Archive for January, 2012

USS Pueblo

Have you ever heard of the USS Pueblo? It was a Naval ship on an intelligence gathering mission sailing in international waters near the coast of North Korea on January 23, 1968, but it masqueraded as an oceanographic research ship. That cover did not fool the North Koreans. Forty-four years ago today, the North Koreans captured the USS Pueblo and took the 83-man crew hostage.

The Pueblo’s mission was assessed beforehand and determined to have ‘minimal’ risk. Thus the ship was not properly equipped to fend off an attack. Instead, the Pueblo crew was instructed to start shredding and burning the hundreds of pounds of classified material on board. The smoke from the burning paper only incensed the enemy more and they started firing upon the Pueblo killing one and injuring several others.

North Korean ships surrounded the Pueblo, boarded the ship, and tied-up and blind-folded the crew. They brought them to Pyongyang for what was the beginning of an 11-month hostage ordeal. After nearly a year of negotiations between the United States and North Korea, the Pueblo crew was freed two days before Christmas; something that was important to President Johnson in the waning days of his administration.

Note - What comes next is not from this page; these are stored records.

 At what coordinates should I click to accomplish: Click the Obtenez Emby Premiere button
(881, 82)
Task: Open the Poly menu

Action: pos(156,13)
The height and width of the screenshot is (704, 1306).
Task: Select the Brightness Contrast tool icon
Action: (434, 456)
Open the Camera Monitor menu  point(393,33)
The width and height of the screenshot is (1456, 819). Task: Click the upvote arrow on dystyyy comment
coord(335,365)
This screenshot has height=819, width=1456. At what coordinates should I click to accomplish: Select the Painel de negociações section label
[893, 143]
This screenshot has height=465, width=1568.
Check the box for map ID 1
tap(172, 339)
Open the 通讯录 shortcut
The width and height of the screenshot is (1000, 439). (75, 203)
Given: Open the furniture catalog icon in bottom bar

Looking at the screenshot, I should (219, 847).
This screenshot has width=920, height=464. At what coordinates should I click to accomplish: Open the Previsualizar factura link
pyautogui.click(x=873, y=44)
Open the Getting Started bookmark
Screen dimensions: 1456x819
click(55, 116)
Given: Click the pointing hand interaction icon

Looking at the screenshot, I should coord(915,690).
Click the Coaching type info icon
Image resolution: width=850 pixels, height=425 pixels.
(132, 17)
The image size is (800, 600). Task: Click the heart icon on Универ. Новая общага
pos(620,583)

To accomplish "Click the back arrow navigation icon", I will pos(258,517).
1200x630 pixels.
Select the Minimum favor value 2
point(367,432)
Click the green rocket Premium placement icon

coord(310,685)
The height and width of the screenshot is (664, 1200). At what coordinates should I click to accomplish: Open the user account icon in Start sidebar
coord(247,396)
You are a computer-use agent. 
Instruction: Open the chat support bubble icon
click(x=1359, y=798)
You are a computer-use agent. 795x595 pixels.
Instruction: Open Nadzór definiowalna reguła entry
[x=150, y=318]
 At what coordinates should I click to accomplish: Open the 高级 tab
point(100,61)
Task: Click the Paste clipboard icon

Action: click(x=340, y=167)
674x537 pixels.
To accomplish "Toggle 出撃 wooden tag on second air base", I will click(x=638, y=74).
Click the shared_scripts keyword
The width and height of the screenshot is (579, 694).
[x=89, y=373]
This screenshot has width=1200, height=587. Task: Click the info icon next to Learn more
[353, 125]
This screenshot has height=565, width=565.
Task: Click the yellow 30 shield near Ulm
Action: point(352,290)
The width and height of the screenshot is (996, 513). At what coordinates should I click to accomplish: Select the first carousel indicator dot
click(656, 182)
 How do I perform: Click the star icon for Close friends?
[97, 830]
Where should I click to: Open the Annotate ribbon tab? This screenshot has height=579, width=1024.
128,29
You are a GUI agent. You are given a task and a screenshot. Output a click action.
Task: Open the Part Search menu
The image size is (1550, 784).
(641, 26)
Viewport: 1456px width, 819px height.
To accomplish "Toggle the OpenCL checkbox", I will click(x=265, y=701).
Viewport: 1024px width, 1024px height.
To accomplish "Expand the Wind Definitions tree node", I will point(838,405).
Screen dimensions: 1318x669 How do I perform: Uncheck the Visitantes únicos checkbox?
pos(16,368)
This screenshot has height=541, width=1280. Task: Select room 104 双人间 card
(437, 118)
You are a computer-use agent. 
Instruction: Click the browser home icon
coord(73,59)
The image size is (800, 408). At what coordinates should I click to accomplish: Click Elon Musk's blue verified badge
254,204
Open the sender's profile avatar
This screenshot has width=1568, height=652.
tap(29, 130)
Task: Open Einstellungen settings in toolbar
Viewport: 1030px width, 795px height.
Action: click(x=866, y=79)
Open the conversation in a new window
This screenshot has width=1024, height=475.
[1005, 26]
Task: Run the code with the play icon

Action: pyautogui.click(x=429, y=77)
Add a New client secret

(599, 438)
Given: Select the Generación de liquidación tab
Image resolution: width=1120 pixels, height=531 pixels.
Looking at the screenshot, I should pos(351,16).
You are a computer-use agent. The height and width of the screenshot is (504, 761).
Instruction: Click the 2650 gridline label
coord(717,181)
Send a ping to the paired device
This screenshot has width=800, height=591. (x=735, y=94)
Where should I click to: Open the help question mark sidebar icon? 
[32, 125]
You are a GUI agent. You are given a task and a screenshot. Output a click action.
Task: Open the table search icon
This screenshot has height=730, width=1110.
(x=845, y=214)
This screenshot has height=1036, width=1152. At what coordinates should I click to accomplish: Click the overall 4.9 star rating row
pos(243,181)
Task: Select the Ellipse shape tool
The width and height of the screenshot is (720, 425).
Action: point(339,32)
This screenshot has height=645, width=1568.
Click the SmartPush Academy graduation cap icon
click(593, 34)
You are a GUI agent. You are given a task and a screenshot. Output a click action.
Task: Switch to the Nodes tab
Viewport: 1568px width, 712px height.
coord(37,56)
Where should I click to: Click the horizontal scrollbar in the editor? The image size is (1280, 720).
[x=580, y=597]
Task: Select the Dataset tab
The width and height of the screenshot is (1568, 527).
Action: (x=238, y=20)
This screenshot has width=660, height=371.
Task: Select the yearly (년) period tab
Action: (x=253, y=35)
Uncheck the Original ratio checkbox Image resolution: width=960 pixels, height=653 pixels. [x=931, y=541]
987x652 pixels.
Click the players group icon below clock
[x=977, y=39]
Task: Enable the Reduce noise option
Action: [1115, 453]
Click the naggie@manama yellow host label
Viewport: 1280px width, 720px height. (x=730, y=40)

And, of course, there is a Katzenbach connection. The Pueblo incident was among the many international crises he dealt with as Under Secretary of the State Department. As you guessed, there will be more about this in the book…

 

Advertisement

Happy 90th Birthday

Betty White isn’t the only one who is turning 90 years old today, so is Nicholas Katzenbach. Seventy years ago, Katzenbach celebrated his 20th birthday by enlisting in the Army Air Corps. Anxious to see action, he volunteered for Navigation School – the fastest way to the front lines. He saw action in North Africa and on February 23, 1943 he was shot down over the Mediterranean Sea and spent the next 27 months as a POW during World War II. Today we salute him. Happy 90th Birthday!

 

Dismissed without Merit

Lead litigator Tom Barr seen here with the NYT from January 9, 1982 announcing the IBM case was being dismissed without merit

In 1982, the U.S Government announced two landmark anti-trust decisions that dominated The New York Times front page thirty years ago today. The headline was, “U.S. Settles Phone Suit, Drops I.B.M. Case; A.T.&T to Split Up, Transforming Industry”.

In one day, the U.S. Department of Justice announced the resolution to two antitrust lawsuits against corporate giants. In the first case, AT&T settled with the government by consenting to break up Ma Bell and divest itself of 22 Bell phone companies, transforming the telecommunication industry. That landmark decision blunted the news that the Justice Department was dropping its thirteen year antitrust lawsuit against IBM. The case was dismissed “without merit” by Assistant Attorney General of the Antitrust Division, William Baxter.

The lawsuit was filed in 1969 on Nicholas Katzenbach’s 47th birthday in the waning days of the Johnson Administration. Weeks earlier Katzenbach announced that he would be joining IBM as its General Counsel. Little did he or his successor, Attorney General Ramsey Clark, who filed the case, realize that this case would span five presidential administrations from Johnson to Reagan. Nor did Katzenbach realize that he would spend much of his time at IBM fighting the very institution he used to lead.

From the onset Katzenbach and Tom Barr, the lead litigator of IBM’s defense were adamant that IBM had not violated Section 2 of the Sherman Antitrust Act, the heart of which focused on preventing corporate monopolies. Barr worked for what many considered the premier corporate law firm in the country – Cravath, Swaine & Moore – which IBM already had on retainer prior to the suit. By the end of the lawsuit the Cravath approach to the IBM case served as the gold standard in complex corporate litigation and it gave rise to some legal giants including David Boies who most recently represented the NFL owners and the NBA players in their respective lockouts. In the meantime, computer giants such as Apple and Microsoft (the latter of whom faced its own government antitrust lawsuit led by Boies), have risen as IBM’s foothold on the computer industry has waned. The marketplace (a point of contention during the lawsuit) changed dramatically during the thirteen years the case dragged on, and has changed even more in the thirty years since it ended.